可见光通信(VLC)是一项有前景的技术，作为现有无线通信网络的有益补充，可提供高速率、低延迟及多设备接入等通信服务。借助传统无线通信的高性能编码调制技术，已经设计并实现了各种适配于VLC 系统的物理层通信技术。不同于传统射频通信，VLC 采用LED 作为信号的发射源，LED 的调制容易产生非线性失真且调制带宽有限，已成为VLC 高速通信的技术瓶颈。针对这两方面的挑战，本文以白光LED 为出发点，阐述了白光LED 能有效兼顾照明和通信的特性，总结和分类了非线性失真补偿和拓展调制带宽的多种技术，最后本文提出了LED 封装材料及工艺、新型Micro-LED 器件研究、光源布局设计、码间干扰消除技术等开放性研究问题，以期提高可见光通信系统的性能。

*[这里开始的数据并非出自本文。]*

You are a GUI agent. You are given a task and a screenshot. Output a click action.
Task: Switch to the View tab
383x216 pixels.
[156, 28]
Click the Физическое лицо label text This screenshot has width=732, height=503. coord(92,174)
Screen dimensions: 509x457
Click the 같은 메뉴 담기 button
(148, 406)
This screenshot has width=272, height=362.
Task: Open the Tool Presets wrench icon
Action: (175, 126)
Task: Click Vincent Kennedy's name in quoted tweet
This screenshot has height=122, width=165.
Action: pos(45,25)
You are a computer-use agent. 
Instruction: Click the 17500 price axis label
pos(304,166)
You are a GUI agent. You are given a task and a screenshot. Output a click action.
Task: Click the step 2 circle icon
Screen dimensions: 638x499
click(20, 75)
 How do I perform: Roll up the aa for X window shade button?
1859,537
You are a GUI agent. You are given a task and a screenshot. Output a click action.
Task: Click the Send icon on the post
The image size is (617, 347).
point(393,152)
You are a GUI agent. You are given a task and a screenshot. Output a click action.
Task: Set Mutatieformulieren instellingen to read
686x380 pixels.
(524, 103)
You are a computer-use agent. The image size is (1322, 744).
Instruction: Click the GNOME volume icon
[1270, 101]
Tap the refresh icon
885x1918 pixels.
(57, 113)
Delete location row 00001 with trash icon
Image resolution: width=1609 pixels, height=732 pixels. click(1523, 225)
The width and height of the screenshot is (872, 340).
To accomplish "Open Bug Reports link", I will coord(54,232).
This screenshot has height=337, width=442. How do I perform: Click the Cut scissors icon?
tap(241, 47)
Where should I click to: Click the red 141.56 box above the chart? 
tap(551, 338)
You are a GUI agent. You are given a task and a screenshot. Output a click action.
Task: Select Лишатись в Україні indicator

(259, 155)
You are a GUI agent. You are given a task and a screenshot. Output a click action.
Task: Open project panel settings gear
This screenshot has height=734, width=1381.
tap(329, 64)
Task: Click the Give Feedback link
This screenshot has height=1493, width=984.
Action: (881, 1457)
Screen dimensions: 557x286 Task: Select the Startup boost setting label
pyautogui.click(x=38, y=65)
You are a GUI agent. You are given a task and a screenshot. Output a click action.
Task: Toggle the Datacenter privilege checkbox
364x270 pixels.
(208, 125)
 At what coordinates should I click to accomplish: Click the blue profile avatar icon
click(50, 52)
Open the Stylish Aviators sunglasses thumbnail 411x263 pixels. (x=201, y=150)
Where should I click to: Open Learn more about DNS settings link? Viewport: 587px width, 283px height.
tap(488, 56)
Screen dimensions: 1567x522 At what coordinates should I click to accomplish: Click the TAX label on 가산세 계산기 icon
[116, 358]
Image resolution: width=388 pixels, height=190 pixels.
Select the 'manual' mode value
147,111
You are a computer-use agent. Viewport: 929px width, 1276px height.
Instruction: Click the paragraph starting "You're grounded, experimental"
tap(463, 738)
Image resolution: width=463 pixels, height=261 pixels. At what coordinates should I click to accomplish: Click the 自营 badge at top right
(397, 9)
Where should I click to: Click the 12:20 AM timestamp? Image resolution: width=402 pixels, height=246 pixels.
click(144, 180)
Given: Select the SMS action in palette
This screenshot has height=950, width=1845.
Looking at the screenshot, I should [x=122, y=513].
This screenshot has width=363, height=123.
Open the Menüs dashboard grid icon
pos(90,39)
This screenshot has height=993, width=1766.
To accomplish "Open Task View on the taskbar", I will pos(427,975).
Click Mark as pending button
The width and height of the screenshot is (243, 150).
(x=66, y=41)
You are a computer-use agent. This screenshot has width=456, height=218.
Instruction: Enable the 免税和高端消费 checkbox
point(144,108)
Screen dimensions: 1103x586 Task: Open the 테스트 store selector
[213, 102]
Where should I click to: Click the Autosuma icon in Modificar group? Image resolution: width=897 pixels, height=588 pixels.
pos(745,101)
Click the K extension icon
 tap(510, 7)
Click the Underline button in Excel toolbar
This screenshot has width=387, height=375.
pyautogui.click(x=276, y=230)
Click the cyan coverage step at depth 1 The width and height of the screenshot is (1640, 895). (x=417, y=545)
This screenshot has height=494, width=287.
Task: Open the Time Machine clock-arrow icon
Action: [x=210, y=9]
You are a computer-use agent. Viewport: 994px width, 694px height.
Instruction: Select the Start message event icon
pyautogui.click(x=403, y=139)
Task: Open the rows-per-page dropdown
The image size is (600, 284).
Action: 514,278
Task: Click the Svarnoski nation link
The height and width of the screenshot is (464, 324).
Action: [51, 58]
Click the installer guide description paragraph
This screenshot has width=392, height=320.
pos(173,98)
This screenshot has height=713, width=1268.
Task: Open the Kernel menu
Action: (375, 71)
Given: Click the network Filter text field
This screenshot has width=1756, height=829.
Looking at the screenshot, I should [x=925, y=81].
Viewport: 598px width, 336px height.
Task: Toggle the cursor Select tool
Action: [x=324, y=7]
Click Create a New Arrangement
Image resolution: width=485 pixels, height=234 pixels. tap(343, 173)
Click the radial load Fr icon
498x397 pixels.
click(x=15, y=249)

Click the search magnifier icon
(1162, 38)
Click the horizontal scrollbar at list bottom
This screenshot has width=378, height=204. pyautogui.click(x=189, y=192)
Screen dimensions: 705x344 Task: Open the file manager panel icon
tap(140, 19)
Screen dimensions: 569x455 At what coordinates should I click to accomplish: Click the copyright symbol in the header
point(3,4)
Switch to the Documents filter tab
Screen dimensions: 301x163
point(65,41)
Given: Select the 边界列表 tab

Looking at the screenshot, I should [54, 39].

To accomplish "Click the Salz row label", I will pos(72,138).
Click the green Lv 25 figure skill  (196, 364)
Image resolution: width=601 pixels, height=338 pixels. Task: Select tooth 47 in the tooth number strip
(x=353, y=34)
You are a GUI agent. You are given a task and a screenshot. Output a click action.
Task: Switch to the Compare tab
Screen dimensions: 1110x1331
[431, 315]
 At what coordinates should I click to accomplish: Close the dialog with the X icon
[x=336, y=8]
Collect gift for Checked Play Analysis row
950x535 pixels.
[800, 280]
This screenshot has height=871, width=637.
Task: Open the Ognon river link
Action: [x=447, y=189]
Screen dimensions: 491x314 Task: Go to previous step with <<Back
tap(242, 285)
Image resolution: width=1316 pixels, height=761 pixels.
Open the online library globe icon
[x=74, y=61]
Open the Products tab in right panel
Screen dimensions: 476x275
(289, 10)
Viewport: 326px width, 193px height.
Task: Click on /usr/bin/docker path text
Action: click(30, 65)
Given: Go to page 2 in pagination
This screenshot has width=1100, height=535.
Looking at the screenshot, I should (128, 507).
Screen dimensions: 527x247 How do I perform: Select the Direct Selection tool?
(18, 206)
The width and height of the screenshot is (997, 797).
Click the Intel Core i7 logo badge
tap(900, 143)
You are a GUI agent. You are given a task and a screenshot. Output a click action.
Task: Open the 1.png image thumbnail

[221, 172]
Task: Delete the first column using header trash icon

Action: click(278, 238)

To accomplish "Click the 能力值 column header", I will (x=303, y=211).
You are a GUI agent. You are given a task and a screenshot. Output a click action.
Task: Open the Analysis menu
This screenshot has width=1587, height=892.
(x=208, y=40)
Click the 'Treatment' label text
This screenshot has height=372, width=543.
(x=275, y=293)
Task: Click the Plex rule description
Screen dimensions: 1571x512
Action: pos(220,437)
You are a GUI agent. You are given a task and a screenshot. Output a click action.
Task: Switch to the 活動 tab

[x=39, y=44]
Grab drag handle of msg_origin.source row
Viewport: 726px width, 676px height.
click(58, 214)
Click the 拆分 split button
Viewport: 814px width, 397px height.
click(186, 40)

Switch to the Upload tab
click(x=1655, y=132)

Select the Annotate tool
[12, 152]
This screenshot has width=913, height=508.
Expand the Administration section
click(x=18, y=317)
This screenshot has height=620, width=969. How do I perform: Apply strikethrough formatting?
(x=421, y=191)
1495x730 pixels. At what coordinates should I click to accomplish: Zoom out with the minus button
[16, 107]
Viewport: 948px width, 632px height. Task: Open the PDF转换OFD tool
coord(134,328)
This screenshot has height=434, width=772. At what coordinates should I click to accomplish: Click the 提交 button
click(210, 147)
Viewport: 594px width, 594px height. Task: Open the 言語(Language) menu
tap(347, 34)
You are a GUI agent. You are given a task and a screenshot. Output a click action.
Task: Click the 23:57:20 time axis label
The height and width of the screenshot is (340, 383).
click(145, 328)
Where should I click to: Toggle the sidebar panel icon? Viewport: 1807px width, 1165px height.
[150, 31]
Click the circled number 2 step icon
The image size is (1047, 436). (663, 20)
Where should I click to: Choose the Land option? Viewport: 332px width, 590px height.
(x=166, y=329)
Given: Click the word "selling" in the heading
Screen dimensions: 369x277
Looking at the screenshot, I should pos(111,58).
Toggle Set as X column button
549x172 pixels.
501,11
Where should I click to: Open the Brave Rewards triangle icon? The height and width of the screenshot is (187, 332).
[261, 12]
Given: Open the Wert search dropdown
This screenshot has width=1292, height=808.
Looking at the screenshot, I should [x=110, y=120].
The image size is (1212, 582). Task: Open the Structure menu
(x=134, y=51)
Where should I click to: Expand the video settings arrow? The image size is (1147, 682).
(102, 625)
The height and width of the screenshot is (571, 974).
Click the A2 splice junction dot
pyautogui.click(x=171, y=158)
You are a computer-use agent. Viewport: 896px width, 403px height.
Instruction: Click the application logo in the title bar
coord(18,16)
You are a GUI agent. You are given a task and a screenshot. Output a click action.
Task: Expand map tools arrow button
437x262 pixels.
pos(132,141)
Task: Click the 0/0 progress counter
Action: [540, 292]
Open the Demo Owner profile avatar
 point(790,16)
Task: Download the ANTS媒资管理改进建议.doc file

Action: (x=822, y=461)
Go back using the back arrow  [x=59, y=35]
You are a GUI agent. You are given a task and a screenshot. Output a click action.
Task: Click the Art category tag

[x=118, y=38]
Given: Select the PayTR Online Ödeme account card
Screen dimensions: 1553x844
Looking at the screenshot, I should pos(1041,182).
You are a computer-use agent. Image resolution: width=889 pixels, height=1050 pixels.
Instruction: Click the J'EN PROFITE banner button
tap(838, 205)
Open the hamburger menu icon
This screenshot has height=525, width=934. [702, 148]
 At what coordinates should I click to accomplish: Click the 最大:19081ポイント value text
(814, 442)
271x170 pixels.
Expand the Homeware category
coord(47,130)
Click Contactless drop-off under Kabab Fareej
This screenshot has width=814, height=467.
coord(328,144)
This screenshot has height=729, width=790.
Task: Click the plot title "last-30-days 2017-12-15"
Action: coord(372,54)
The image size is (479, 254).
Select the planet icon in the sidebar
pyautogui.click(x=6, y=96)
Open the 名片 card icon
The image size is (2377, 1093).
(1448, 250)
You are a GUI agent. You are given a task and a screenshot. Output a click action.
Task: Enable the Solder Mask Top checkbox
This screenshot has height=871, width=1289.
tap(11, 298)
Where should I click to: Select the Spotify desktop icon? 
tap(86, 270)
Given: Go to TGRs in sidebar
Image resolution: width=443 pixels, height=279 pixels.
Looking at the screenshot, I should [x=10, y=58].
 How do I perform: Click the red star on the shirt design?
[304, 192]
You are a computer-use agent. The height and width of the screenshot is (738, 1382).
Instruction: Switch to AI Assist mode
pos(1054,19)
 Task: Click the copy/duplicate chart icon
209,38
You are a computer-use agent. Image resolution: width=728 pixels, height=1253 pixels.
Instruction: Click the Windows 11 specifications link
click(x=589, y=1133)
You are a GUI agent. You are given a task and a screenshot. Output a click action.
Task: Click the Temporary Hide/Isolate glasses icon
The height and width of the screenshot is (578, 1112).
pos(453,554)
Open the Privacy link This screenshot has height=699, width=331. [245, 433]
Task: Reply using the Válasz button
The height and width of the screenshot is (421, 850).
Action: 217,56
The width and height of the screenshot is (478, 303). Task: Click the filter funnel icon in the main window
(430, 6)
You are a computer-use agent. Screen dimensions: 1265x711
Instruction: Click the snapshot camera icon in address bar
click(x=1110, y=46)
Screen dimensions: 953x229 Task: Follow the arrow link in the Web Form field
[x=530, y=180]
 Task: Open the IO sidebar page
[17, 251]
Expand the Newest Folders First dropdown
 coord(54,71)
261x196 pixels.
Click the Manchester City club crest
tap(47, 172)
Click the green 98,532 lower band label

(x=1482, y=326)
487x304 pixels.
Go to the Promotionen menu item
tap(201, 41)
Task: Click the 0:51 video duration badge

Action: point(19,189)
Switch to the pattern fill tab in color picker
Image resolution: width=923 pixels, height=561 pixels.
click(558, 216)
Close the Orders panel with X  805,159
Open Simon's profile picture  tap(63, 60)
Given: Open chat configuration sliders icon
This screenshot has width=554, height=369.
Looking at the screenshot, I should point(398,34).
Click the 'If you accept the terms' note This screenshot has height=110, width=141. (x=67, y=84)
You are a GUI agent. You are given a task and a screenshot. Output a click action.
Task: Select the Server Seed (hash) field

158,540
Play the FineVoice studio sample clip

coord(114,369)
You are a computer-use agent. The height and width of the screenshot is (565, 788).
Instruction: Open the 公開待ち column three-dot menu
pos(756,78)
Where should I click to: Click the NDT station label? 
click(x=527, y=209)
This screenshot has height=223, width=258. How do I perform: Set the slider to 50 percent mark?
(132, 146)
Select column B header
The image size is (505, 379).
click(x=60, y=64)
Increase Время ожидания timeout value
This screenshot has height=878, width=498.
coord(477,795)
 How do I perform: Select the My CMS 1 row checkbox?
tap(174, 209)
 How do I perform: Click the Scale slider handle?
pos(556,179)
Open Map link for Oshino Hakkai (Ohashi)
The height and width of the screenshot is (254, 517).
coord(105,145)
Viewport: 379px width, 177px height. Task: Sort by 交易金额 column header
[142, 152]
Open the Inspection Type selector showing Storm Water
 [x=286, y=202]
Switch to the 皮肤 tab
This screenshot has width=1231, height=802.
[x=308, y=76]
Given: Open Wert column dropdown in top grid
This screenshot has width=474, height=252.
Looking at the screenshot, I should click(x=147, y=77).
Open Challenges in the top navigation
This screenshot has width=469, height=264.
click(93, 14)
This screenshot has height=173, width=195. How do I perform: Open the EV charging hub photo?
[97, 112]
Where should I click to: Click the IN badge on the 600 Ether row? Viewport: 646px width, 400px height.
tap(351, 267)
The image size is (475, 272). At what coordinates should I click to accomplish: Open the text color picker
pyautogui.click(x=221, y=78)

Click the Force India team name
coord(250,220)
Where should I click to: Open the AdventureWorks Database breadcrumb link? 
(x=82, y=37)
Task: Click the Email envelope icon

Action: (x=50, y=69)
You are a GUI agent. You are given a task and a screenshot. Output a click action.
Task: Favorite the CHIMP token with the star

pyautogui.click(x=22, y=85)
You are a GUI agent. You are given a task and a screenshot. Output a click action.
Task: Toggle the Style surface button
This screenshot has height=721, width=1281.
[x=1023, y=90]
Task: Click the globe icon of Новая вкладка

Visible light communication (VLC) is a promising technology that complements existing wireless communication networks to provide high-speed, low-latency, and multi-device access. With the high-performance code modulation technology of traditional wireless communication, various physical layer communication technologies adapted to VLC systems have been designed and implemented. Different from traditional radio frequency (RF) communication, VLC uses LED as the signal source. The modulation of LED is easy to produce nonlinear distortion and the modulation bandwidth is limited. It has become the technical bottleneck of VLC high-speed communication. In view of the challenges of these two aspects, taking white LED as the starting point, this paper expounds that white LED can effectively balance the characteristics of illumination and communication, summarizes and classifies various techniques of nonlinear distortion compensation and extended modulation bandwidth. Finally, this paper proposes open research issues such as LED package materials and processes, new Micro-LED device research, light source layout design, and intercode interference cancellation technology are expected to improve the performance of visible light communication systems.